Wednesday, April 29, 2015

the better half.

getting london to wake up in the morning, and proceed with her preparations so she will actually make it to school on time is like....hmm...attempting peace negotiations in the middle east? getting a root canal at 7am daily? systematically plucking every single individual eyelash from your eyelids while simultaneously walking across a bed of hot coals?

take your pick. then multiply that misery by a factor of 3. is all i'm trying to say here.
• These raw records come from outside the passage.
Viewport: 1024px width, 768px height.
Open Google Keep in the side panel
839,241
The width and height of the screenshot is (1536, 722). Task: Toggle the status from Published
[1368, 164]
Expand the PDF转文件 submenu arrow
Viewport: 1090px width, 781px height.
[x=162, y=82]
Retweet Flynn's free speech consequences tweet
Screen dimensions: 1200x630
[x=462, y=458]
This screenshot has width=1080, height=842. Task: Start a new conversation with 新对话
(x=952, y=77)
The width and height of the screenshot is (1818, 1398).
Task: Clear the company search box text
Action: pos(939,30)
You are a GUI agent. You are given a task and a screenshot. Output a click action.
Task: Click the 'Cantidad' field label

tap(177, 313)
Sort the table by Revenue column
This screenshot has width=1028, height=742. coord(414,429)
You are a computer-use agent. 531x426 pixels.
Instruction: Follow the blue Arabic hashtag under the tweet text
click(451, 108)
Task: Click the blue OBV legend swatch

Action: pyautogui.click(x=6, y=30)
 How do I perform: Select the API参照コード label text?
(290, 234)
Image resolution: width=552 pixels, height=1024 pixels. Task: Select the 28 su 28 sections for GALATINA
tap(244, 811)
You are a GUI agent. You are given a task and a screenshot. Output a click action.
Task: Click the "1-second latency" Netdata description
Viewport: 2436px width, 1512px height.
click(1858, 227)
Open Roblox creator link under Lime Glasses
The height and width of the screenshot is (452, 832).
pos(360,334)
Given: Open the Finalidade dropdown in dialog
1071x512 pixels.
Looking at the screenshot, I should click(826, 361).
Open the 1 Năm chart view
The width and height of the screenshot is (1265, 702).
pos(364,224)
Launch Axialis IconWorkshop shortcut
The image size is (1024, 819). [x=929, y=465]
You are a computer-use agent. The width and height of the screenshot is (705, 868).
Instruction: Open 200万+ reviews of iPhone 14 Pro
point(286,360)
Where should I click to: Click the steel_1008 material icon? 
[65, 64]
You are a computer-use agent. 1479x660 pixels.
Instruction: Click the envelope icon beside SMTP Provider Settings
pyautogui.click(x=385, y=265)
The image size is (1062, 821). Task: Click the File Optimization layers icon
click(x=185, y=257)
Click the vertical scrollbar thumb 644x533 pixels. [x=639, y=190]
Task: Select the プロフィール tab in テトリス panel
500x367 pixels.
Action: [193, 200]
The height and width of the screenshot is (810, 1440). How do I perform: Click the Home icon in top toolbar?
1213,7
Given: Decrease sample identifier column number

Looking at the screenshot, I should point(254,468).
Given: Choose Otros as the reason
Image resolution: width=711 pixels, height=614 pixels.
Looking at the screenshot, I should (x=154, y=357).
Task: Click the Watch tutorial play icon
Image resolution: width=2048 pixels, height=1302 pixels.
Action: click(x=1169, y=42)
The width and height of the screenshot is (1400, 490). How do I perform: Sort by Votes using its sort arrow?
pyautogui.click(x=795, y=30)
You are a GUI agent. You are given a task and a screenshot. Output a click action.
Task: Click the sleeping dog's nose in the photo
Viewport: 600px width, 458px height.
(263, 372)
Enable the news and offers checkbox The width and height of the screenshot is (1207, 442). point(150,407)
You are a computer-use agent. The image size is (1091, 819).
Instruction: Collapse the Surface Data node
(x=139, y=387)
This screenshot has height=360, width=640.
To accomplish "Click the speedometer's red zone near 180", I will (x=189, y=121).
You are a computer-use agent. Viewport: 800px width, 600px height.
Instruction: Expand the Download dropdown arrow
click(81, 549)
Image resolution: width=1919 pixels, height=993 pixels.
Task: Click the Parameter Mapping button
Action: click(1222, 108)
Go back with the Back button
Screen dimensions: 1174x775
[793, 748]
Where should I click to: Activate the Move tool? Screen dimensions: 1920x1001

she will wake up with an instant perma-frown. the fun begins when she refuses to exit her bed, claiming that the balmy southern california temperatures outside of her covers are too perilous to bear. then, when dragged from her bed with the promise of a heater which has been cranked up to 95 degrees, she will ask you to pick her clothes because she can't find anything to wear. once items are selected from her clothing supply - which rivals even a departments store's stock room - she will protest your selection. when given additional options, she will ask you to also choose from the new options. once chosen, she will again protest. too tight, i hate purple today, that's itchy, that looks like a baby. she will promise to brush teeth later. she will scowl as you brush her hair. the part is crooked! i don't want a braid. you're making me look like a boy! she will stare maniacally into the mirror in disgust and begin to shake her head and rub her hands furiously through her entire mane of hair, messing it up while screaming. lily, observing, begins to laugh. london will shout in response shut up lily i hate you! after which she will be summoned to stand in the corner for the next 7 minutes. seven minutes of a ticking clock she is already being defeated by. when she receives breakfast, she will complain that it is too cold, a breakfast which has cooled BECAUSE SHE'S HAD TO SIT OUT FOR 7 MINUTES BECAUSE SHE SCREAMED SHE HATED HER SISTER. the time for the bus arrives, a frantic dash to the door. as she exits, mom reminds her she doesn't have shoes on. she can't find her shoes. mom asks if she brushed her teeth yet. of course she has not. well, do you want poopy breath today, london? she rushes to brush her teeth while mom finds shoes. shoes are put on. out the door she goes. once on the bus, she realizes she has forgotten her backpack and lunch.

and so it goes.

day after day, my goal has always been to conquer this madness. when a power struggle arises, my go-to reflex is to apply more power. you don't go softer, you go harder with resistance. consequently, it will get to the point that london will be wakened on any given morning to my face, inched three centimeters from hers. tossing and turning slightly in her comfortable slumber, she will suddenly jolt in alarm at the close proximity of a penetrating stare. with eyes locked, she will be instructed in a menacing, commanding, hissing kind of whisper. london. it is 6:30 am.  it is time to wake up. you will get out of this bed. you will get dressed. you will come downstairs for breakfast. you will gather all of your corresponding school supplies. and if you do NOT do this within the next 40 minutes i will BURN ALL OF YOUR TOYS AND SEND YOU TO A BOARDING SCHOOL ON THE EAST COAST. 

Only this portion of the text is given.